How do you find the right offshore development partner? There are a few things you should first check. Look on the company website and on search engines to find out about the company’s history and reviews. If they seem to match your company values and deliver a high standard of code, the next step is to meet them! Don’t hesitate to ask as many questions as you can. This is also the best way to make sure communication between you and that company is going to work.
6. Strong processes
More than likely you will choose to use some type of Agile methodology for development. However, establishing strong processes is not just about implementing Agile. It is about the processes you put in place around the technology and people. Ron Jeffries, one of the founders of the Agile manifesto, even wrote an article advocating ‘abandoning Agile’ and moving to an approach that more broadly follows the Agile Manifesto.
This means teams should instead, as the Manifesto calls for, be “self-organising”. This includes choosing their own development process. Ron goes as far as to state “If I were starting a company, I’d let the teams choose any process they wish”.
It’s important not to strictly follow every process you read online. Every team works differently. What is important about your processes is that you are constantly experimenting and improving your process with every lesson, not remaining rigid and falling into the same traps repeatedly.
This is something we have learnt as a company. For example, with our software estimations process we have returned to using hours instead of story points to estimate, despite story points being a heavily advocated for process. We found hours saved us a lot of time on estimating and offered us the same benefits as story points could, such as using fibonacci. You can read more about our decision on this in our article on why you should use hours vs story points.
7. Avoid Fixed Price and a Fixed Scope
This one might sound crazy to those hiring software teams, but there is strong scientific evidence to support avoiding fixed cost software projects. Magne Jørgensen in his book on Time Predictions: Understanding and Avoiding Unrealism in Project Planning and Everyday Life, talks about why “rewarding accurate time predictions is usually not a good idea, particularly if people behave strategically and stretch the work (lower work quality) to fit the prediction.” So, if you try to get a low fixed price (like Marina Astapchik recommends), you are possibly heading for disaster.
In essence, if you pay peanuts, you’ll get monkeys. A fixed price project may seem cheaper initially, but if a development team has to deliver a project in a shorter time to meet the cost, the first thing to go will be the quality. Don’t compromise on quality! Low quality code leads to more technical debt, and long term will increase the development effort required to bug fix, maintain and extend the project.
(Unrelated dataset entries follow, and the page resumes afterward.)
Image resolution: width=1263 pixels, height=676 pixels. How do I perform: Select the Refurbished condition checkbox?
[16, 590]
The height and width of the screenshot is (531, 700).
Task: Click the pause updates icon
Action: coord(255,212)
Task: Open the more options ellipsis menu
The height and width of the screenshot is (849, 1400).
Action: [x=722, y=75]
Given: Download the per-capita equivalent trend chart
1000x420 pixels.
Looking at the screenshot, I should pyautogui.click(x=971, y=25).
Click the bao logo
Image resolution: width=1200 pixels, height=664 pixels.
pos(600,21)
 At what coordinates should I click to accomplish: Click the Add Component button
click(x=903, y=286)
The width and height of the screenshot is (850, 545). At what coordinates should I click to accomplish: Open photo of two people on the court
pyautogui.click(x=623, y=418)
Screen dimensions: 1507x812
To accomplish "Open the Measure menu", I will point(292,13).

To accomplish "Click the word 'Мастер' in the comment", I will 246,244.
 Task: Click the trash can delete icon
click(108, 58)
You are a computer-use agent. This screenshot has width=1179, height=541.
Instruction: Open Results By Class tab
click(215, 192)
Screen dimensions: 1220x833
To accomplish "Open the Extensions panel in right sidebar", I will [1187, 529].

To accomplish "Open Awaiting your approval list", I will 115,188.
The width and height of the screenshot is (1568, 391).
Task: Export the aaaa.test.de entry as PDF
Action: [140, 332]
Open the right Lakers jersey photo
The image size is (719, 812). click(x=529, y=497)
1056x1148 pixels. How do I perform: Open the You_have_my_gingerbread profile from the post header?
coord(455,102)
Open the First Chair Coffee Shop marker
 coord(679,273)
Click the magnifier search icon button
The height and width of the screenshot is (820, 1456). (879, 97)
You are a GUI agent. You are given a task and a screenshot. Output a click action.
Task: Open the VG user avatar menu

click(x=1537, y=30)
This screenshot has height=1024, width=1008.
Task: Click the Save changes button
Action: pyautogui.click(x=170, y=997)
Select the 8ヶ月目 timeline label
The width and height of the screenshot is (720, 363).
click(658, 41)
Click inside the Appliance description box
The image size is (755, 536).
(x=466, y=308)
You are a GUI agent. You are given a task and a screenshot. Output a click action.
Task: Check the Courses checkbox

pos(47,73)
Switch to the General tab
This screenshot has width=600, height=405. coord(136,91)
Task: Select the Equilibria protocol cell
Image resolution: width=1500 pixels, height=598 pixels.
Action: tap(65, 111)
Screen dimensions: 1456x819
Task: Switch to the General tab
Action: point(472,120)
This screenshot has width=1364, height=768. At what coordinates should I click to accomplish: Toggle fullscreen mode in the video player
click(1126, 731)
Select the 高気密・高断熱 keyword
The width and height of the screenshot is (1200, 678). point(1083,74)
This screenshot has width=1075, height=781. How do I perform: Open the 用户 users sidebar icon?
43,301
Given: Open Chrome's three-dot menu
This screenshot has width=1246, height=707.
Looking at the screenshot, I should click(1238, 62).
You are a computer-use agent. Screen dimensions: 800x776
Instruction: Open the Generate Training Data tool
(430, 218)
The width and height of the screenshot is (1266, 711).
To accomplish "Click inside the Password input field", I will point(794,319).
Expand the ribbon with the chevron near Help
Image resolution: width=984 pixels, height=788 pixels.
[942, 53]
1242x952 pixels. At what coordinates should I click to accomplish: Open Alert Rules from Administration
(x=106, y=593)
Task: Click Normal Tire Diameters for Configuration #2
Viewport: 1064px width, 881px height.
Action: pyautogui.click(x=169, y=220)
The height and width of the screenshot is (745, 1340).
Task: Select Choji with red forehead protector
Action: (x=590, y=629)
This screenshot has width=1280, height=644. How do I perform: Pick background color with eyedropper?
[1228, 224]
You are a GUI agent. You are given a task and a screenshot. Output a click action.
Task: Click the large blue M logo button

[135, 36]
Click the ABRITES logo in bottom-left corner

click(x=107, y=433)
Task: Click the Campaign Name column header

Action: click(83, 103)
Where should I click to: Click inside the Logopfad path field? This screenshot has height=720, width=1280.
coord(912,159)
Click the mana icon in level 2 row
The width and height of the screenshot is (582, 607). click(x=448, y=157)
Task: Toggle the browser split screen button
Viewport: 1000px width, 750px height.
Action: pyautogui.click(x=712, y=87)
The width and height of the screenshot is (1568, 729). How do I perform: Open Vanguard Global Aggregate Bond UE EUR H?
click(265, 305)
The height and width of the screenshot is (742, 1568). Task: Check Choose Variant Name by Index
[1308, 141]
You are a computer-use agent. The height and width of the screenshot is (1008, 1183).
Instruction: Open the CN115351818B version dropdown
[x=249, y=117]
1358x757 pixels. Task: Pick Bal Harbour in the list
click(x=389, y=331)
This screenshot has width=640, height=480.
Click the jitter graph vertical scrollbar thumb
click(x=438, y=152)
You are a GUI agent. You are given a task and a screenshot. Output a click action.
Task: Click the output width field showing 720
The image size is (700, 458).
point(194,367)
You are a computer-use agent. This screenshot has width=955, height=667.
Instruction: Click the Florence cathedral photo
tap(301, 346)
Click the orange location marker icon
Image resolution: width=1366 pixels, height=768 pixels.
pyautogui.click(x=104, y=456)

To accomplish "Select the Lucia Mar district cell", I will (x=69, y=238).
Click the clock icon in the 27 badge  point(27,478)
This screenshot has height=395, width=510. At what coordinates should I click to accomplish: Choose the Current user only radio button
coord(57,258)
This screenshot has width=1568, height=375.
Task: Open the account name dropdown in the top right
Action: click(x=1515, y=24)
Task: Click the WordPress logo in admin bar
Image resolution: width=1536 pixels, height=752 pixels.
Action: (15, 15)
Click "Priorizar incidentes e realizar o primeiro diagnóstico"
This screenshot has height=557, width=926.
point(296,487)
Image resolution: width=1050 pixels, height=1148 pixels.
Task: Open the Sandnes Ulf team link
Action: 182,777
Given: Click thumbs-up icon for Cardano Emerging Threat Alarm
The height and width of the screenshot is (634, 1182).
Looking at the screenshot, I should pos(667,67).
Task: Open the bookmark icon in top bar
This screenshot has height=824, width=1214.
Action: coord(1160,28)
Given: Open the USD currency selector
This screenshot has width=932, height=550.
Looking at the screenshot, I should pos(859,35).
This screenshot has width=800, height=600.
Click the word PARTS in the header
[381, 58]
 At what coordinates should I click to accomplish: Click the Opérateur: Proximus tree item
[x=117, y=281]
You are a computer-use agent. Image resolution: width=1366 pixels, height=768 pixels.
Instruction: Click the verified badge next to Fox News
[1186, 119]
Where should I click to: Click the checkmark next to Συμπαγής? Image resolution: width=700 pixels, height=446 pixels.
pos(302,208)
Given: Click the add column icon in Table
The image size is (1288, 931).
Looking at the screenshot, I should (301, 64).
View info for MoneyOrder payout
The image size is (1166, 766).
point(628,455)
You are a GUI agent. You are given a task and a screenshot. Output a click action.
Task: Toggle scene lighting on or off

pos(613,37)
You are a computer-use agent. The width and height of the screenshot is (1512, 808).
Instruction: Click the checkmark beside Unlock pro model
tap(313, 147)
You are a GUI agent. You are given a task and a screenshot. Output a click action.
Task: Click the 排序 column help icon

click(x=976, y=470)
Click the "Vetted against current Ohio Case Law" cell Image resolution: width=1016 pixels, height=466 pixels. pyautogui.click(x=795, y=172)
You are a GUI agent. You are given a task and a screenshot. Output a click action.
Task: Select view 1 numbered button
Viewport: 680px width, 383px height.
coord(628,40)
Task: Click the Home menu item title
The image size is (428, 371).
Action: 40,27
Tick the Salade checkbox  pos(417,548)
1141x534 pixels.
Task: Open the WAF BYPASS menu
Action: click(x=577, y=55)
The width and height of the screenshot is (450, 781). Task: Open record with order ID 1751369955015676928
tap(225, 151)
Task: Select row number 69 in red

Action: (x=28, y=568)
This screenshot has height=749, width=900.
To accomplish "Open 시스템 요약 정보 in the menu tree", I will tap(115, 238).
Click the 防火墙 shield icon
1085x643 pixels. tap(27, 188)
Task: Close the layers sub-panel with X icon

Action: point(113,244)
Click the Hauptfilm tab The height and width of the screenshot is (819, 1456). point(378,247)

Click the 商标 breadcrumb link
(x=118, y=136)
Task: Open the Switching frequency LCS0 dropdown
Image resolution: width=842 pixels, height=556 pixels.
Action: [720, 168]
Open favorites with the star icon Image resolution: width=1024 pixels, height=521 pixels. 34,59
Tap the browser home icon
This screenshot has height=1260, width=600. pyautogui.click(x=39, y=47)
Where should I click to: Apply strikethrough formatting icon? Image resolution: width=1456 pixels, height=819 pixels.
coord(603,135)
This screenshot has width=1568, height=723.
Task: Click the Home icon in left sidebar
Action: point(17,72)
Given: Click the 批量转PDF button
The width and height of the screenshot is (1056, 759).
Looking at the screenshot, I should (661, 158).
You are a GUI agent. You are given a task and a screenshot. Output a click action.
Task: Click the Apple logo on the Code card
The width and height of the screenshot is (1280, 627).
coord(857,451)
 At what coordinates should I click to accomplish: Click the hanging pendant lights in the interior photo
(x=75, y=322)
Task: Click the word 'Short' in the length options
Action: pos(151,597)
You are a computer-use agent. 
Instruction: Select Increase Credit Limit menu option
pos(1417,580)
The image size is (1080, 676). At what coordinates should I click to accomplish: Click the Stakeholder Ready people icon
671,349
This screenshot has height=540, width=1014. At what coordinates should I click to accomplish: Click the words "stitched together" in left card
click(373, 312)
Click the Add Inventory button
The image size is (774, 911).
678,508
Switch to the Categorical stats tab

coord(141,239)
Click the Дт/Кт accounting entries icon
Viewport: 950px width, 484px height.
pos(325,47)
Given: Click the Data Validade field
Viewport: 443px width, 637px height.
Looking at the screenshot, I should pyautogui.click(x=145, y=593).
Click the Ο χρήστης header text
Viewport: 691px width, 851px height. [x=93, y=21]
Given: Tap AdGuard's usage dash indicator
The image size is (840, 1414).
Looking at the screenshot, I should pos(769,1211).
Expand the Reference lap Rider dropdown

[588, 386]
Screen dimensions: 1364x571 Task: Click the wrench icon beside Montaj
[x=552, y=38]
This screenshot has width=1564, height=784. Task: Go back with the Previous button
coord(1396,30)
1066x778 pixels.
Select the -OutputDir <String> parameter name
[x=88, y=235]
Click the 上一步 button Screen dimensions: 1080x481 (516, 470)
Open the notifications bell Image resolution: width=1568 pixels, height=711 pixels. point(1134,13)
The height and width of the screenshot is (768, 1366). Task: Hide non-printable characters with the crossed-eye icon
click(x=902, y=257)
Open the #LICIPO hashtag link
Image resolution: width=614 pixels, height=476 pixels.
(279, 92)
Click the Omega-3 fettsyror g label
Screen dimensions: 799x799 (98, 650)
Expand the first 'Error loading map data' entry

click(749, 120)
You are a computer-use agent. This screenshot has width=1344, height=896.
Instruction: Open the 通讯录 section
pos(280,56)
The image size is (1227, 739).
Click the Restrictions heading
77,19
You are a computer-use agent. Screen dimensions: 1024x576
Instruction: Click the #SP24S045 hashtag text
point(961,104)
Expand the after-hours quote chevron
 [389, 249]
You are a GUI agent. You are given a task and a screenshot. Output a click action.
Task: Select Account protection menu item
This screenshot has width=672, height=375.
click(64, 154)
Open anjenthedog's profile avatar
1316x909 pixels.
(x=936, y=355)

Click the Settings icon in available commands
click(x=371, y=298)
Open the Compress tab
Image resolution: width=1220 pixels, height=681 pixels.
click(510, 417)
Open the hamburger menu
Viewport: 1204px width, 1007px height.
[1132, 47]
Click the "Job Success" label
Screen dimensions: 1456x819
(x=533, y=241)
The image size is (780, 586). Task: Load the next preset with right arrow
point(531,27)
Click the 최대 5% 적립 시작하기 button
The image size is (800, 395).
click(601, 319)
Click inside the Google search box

8. Know your domain and read widely
While you can hire an expert in the type of software project you are building, it is extremely unlikely a developer will ever be 100% confident with building every aspect of a project. Therefore, before you begin development you should ensure the development team has thoroughly scoped what is involved to deliver a requirement.
One way to manage this is through using tech spikes. These are assigned periods of time in an iteration that a developer can draw on to research and experiment with a requirement in order to de-risk it.
Following this strategy can prevent project time frames (and therefore costs) from blowing out when a developer gets caught up trying to solve just one problem of the bigger project.
Summary
It is impossible to predict from the outset the exact amount a software project will cost. However, by following these eight methods, you can significantly reduce the cost of development.